Le même son de cloche résonne chez tous les principaux constructeurs de ce secteur resserré. Les principaux acteurs se comptent sur les doigts d’une main. Outre Dewulf, Grimme et AVR se partagent l’essentiel du gâteau en France. « Ce n’est pas le marché de la moissonneuse-batteuse », sourit Erwin Pjater, responsable produits chez Grimme. Une petite structure française comme Pouchain, et sa poignée de machines construites par an, y trouve ainsi sa place, avec son Oryx lancée en 2021.

L’arracheuse automotrice Enduro du constructeur Dewulf. (© Terre-net Média)

« Nous fabriquons des automoteurs pour les endives et la pomme de terre, pour laquelle la demande augmente à cause du manque de main-d’œuvre et du climat, mais aussi parce que les structures grossissent et doivent s’équiper de machines plus larges, avec un gros débit de chantier », estime Stéphane Raviart, le directeur de Pouchain.

Sur l’espace réservé aux démonstrations à PotatoEurope, les automotrices avaient la cote et drainaient un public nombreux. L’Oryx mais aussi la Ventor de Grimme, l’Enduro de Dewulf et la Puma d’AVR ont fait étalage de leur puissance. À côté, les arracheuses traînées à deux rangs n’ont pourtant pas dit leur dernier mot, loin de là. « Dans le nord de la France, la tendance c’est l’arracheuse automotrice et les machines combinées à trémie », synthétise Erwin Pjater. Un constat partagé chez AVR : « En France, on vend surtout la Puma ou la Spirit sur deux rangs ».

L’arracheuse automotrice Ventor du constructeur Grimme. (© Terre-net Média)

La Keiler 2 de Ropa, l’Airsep 290 et l’Evo 290 de Grimme, la Spirit 9200 d’AVR ou la R2060 de Dewulf incarnent donc une alternative aux automotrices, certes moins à l’aise dans les conditions extrêmes mais technologiquement à la pointe, moins impactante pour les sols et, ce n’est pas un détail, moins chère.

« Les exploitants cherchent à avoir plus de capacité de nettoyage et de triage sans avoir recours à de la main-d’œuvre. Avec notre Airsep 290, on transporte moins de déchets et plus de pommes de terre. Il y a une économie au niveau humain mais aussi en termes de logistique », explique Erwin Pjater.

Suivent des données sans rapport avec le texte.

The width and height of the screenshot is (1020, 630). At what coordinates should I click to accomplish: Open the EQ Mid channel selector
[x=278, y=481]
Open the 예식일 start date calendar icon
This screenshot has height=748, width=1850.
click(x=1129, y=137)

Avec des spécificités pour l’Hexagone : « la vidange en roulant est très populaire en France », ajoute Marie Charles, en charge du marketing chez Ropa.

Les arracheuses trainées à deux rangs, comme la Keiler de Ropa, gardent la cote. (© Terre-net Média)

Les arracheuses traînées un rang et les systèmes décomposés semblent en revanche en retrait. « Cela devient vraiment un marché de niche, par exemple pour les pommes de terre primeur ou alors de petites structures comme on en trouve en Bretagne ou en Alsace », confie Marie Charles. « Les arracheuses un rang se destinent à des marchés où la culture de la pomme de terre est moins intensive », ajoute Majna Seurinck, en charge du marketing chez AVR.

Dewulf fait même l’impasse sur ce secteur. « Nous ne voyons pas l’intérêt d’avoir une si grosse machine pour arracher un seul rang. C’est un marché sur lequel nous n’irons pas. En machines traînées, la tendance est nettement sur du deux rangs avec trémie », conclut Olivier Lequebin.